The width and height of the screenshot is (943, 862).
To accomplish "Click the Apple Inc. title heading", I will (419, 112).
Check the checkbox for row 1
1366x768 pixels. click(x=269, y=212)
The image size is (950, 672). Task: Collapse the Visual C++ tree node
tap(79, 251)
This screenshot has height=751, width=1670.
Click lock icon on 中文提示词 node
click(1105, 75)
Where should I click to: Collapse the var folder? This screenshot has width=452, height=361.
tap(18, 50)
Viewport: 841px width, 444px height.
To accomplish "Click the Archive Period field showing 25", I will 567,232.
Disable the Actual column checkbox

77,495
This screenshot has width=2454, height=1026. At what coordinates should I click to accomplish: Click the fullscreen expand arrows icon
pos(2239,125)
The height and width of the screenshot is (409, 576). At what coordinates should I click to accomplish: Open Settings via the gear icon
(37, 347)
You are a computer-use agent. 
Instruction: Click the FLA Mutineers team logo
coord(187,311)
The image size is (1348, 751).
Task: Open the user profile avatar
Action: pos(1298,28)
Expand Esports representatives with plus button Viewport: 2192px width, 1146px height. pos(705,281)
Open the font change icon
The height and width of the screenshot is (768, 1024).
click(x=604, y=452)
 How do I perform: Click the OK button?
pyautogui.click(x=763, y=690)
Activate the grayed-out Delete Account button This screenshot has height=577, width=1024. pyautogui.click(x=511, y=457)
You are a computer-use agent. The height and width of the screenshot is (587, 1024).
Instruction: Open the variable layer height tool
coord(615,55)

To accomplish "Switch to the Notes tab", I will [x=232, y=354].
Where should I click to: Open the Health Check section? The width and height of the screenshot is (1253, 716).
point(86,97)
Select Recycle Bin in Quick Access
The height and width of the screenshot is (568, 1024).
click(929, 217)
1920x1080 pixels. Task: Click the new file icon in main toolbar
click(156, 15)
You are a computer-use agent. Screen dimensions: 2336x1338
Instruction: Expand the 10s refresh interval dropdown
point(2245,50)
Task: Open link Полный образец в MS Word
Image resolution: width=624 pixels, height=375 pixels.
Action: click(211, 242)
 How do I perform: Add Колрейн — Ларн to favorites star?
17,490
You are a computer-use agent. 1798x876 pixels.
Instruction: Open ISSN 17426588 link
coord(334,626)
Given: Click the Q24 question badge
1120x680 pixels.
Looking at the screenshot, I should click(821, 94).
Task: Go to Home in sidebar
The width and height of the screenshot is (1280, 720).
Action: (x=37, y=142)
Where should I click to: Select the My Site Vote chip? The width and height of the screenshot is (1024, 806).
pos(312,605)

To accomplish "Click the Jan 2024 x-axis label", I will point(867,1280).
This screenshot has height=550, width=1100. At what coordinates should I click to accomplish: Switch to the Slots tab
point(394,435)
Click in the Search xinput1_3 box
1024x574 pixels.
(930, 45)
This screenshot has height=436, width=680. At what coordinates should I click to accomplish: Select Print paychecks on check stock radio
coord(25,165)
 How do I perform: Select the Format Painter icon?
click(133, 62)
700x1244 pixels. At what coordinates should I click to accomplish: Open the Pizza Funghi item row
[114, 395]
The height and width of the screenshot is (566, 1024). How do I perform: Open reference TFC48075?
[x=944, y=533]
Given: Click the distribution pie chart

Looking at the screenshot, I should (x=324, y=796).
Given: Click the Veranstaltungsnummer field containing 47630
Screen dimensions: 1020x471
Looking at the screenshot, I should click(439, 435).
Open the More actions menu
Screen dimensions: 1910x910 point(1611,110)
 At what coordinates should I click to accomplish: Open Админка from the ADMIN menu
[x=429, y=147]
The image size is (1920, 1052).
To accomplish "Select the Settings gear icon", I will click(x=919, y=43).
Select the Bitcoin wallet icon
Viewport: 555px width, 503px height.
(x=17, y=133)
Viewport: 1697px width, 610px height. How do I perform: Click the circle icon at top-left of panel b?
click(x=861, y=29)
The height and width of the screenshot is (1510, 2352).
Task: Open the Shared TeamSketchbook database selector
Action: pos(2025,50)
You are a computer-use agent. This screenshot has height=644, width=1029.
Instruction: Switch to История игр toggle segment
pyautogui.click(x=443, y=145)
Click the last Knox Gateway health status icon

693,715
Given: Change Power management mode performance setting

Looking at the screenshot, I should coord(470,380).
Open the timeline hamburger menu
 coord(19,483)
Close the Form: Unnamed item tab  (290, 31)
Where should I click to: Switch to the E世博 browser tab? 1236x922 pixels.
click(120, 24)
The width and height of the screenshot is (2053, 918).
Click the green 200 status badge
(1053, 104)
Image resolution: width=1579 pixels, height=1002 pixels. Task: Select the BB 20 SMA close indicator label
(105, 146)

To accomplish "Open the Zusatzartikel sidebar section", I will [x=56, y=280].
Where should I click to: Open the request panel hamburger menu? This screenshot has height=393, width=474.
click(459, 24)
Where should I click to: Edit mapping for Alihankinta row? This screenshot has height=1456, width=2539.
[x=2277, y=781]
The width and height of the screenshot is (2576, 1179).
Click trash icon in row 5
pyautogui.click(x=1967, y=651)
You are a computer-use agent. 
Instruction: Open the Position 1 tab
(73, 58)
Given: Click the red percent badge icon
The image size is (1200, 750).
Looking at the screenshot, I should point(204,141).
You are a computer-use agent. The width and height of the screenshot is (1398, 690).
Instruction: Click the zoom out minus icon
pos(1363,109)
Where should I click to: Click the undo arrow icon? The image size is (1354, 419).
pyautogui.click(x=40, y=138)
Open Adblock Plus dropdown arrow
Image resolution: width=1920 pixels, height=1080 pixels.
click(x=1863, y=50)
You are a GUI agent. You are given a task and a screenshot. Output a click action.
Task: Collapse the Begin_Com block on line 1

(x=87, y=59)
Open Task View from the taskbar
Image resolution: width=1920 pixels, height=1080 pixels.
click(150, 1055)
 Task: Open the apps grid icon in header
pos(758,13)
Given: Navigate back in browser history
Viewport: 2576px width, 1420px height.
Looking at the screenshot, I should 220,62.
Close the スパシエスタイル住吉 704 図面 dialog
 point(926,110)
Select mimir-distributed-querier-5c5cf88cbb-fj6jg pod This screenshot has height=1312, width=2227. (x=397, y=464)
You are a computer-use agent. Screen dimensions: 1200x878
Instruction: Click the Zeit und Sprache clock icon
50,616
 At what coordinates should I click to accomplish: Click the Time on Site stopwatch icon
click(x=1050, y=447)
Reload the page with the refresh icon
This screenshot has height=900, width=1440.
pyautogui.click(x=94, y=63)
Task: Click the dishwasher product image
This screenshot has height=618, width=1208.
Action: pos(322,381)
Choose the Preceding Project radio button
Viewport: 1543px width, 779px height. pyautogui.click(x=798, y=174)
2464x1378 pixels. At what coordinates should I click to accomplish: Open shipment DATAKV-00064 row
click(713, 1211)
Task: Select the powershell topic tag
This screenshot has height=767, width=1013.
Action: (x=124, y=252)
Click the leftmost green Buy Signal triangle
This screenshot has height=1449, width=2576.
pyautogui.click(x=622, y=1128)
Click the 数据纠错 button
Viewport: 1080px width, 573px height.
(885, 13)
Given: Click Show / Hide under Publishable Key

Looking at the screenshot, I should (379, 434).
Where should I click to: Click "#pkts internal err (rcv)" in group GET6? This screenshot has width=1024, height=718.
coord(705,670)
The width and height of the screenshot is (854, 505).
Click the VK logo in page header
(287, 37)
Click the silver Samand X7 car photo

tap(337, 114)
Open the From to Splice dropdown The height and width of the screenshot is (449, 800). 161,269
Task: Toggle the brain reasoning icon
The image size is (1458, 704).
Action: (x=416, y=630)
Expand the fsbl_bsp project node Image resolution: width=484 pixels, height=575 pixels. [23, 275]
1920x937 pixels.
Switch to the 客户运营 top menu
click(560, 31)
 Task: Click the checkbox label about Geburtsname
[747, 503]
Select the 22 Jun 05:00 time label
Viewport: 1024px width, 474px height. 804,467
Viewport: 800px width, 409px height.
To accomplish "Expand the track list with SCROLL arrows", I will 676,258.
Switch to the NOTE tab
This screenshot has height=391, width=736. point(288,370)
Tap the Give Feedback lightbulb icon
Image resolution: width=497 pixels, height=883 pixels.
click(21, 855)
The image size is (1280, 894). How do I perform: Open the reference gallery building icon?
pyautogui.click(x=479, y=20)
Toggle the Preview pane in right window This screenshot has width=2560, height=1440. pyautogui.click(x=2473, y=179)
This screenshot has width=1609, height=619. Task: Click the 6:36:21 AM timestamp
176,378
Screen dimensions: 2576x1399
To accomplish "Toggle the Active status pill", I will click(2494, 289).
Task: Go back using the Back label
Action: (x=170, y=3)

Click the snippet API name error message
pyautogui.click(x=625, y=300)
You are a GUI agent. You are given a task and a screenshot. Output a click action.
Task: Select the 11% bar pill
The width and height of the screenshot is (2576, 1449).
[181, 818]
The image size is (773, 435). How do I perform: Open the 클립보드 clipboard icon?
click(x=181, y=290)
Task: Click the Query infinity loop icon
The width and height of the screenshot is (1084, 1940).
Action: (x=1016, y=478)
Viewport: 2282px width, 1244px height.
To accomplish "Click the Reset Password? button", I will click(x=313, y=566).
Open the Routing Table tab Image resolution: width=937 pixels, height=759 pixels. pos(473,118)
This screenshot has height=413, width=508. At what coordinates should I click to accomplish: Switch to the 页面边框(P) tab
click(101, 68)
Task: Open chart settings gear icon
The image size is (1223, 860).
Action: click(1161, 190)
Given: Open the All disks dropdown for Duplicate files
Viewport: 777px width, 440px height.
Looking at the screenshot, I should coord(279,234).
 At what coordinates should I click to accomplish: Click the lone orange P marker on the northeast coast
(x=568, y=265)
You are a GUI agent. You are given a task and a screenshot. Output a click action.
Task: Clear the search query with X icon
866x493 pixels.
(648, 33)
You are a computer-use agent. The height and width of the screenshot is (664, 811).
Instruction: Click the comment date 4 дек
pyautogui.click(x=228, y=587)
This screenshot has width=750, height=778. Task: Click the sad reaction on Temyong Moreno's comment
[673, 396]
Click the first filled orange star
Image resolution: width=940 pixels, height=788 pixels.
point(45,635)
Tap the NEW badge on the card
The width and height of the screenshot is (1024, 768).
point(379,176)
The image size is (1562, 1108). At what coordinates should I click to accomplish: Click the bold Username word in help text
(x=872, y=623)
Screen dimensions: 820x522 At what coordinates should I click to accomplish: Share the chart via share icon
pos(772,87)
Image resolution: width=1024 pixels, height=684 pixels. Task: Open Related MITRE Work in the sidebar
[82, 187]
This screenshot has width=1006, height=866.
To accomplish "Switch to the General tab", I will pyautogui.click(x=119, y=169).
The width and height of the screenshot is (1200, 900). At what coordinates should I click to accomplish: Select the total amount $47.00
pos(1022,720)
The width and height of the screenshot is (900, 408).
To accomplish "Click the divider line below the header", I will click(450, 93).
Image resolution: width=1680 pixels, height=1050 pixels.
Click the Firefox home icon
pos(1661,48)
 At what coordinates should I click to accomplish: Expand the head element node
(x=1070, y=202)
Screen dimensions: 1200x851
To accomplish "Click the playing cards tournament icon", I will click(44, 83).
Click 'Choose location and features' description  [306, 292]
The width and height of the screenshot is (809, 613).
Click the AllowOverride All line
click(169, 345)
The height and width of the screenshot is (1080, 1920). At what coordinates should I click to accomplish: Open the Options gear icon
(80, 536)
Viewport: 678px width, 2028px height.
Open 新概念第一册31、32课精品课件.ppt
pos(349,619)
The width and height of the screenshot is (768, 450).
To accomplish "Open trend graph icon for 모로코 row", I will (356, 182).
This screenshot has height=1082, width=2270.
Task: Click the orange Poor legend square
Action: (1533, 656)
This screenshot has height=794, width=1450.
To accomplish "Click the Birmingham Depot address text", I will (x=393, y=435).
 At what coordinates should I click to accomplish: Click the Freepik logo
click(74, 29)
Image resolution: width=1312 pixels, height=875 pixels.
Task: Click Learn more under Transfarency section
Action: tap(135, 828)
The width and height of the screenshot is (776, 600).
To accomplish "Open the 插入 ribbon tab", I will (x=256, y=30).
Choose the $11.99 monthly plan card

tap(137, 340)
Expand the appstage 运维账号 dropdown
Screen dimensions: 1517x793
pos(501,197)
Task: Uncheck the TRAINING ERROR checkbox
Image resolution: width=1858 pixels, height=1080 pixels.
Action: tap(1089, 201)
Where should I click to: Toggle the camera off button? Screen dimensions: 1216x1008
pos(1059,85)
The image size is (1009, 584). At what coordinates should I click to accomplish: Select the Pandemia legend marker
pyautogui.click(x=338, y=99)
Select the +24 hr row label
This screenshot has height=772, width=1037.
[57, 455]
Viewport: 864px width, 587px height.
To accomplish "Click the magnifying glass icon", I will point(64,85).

+--

**Task to complete:**
Return the items verbatim, from the first line of the items through the line containing "coord(615,55)", with both ends included.

**Final answer:**
The width and height of the screenshot is (943, 862).
To accomplish "Click the Apple Inc. title heading", I will (419, 112).
Check the checkbox for row 1
1366x768 pixels. click(x=269, y=212)
The image size is (950, 672). Task: Collapse the Visual C++ tree node
tap(79, 251)
This screenshot has height=751, width=1670.
Click lock icon on 中文提示词 node
click(1105, 75)
Where should I click to: Collapse the var folder? This screenshot has width=452, height=361.
tap(18, 50)
Viewport: 841px width, 444px height.
To accomplish "Click the Archive Period field showing 25", I will 567,232.
Disable the Actual column checkbox

77,495
This screenshot has width=2454, height=1026. At what coordinates should I click to accomplish: Click the fullscreen expand arrows icon
pos(2239,125)
The height and width of the screenshot is (409, 576). At what coordinates should I click to accomplish: Open Settings via the gear icon
(37, 347)
You are a computer-use agent. 
Instruction: Click the FLA Mutineers team logo
coord(187,311)
The image size is (1348, 751).
Task: Open the user profile avatar
Action: pos(1298,28)
Expand Esports representatives with plus button Viewport: 2192px width, 1146px height. pos(705,281)
Open the font change icon
The height and width of the screenshot is (768, 1024).
click(x=604, y=452)
 How do I perform: Click the OK button?
pyautogui.click(x=763, y=690)
Activate the grayed-out Delete Account button This screenshot has height=577, width=1024. pyautogui.click(x=511, y=457)
You are a computer-use agent. The height and width of the screenshot is (587, 1024).
Instruction: Open the variable layer height tool
coord(615,55)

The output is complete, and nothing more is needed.